Patent application title: Bilingual Search Engine for Mobile Devices
Inventors:
Maurice H.p.m. Van Putten (Cambridge, MA, US)
IPC8 Class: AG06F1730FI
USPC Class:
707706
Class name: Data processing: database and file management or data structures database and file access search engines
Publication date: 2016-01-07
Patent application number: 20160004697
Abstract:
We disclose a method for a bilingual search engine producing a top list
of concordances ranked by information content, controlled by a query of
key words extended with parameters specifying the length of the
concordances, the depth of the Internet search and a language of choice
for a computer-generated translation of the results. Concordances are
ranked by Shannon information using the method of van Putten, U.S.
2013/0191365 and accompanied by images extracted from the originating web
pages.
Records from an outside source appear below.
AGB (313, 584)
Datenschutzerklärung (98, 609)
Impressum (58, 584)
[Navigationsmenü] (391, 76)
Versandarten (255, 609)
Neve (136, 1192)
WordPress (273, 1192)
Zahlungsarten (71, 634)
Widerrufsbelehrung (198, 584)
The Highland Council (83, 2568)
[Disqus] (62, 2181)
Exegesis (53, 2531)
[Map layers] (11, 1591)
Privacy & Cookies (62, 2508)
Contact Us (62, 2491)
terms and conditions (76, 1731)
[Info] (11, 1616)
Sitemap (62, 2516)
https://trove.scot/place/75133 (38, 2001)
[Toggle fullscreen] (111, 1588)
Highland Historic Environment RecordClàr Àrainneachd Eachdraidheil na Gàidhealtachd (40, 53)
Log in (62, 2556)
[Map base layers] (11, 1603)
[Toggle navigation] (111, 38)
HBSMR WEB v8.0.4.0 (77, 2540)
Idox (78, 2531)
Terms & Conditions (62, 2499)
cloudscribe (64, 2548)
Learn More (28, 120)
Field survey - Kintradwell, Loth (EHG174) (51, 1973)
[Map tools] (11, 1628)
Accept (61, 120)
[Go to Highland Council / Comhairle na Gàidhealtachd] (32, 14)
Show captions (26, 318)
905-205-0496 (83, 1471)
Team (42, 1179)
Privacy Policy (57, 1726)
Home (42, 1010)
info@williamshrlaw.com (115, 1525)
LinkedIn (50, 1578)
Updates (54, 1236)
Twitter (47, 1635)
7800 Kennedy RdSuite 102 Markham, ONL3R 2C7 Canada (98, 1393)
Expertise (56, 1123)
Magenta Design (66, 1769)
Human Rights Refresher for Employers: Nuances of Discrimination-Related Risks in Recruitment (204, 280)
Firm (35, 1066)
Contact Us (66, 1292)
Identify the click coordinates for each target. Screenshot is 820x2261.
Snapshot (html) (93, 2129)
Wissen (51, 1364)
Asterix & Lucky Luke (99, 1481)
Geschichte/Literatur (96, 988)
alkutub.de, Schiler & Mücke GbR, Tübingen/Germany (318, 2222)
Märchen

The method is particularly useful in creating universal access to
the mostly English information on the World Wide Web.Claims:
1. A computer implemented method for a bilingual search engine
facilitating universal access to information on the World Wide Web in
response to a query of key words extended with parameters, where said
parameters include the length of concordances in terms of the number of
words lc, the depth of the Internet search in terms of the number of
source web pages np to be downloaded and analyzed and a choice of
second language lang, comprising: (a) obtaining a list of np
hyperlinks to source web pages by submitting a query of key words to an
existing Internet search engine; (b) downloading n, source web pages
obtained in Step (a); (c) extracting concordances from the np source
web pages downloaded in Step (b), each containing said query of key words
in snippets of lc words identified in said source web pages; (d)
ranking of said concordances in Step (c) according to information content
by application of Shannon information theory; (e) extracting a top list
of concordances of highest rank for presentation to the user; with the
property that the method processes each of said top list of concordances
in Step (e) by (f) translating each concordance in a second language
lang, if different from its corresponding source web page; (g) augmenting
each concordance with an image or hyperlink to an image extracted from
its source web page; (h) augmenting each concordance and image
combination with a hyperlinks to their source web page; (i) presenting
the combined bilingual text and image output of Step (h) to the user.
2. A computer implemented method for a bilingual search engine facilitating universal access described in claim 1 with the property that said method is run from the user's device such as a PC, tablet or mobile phone.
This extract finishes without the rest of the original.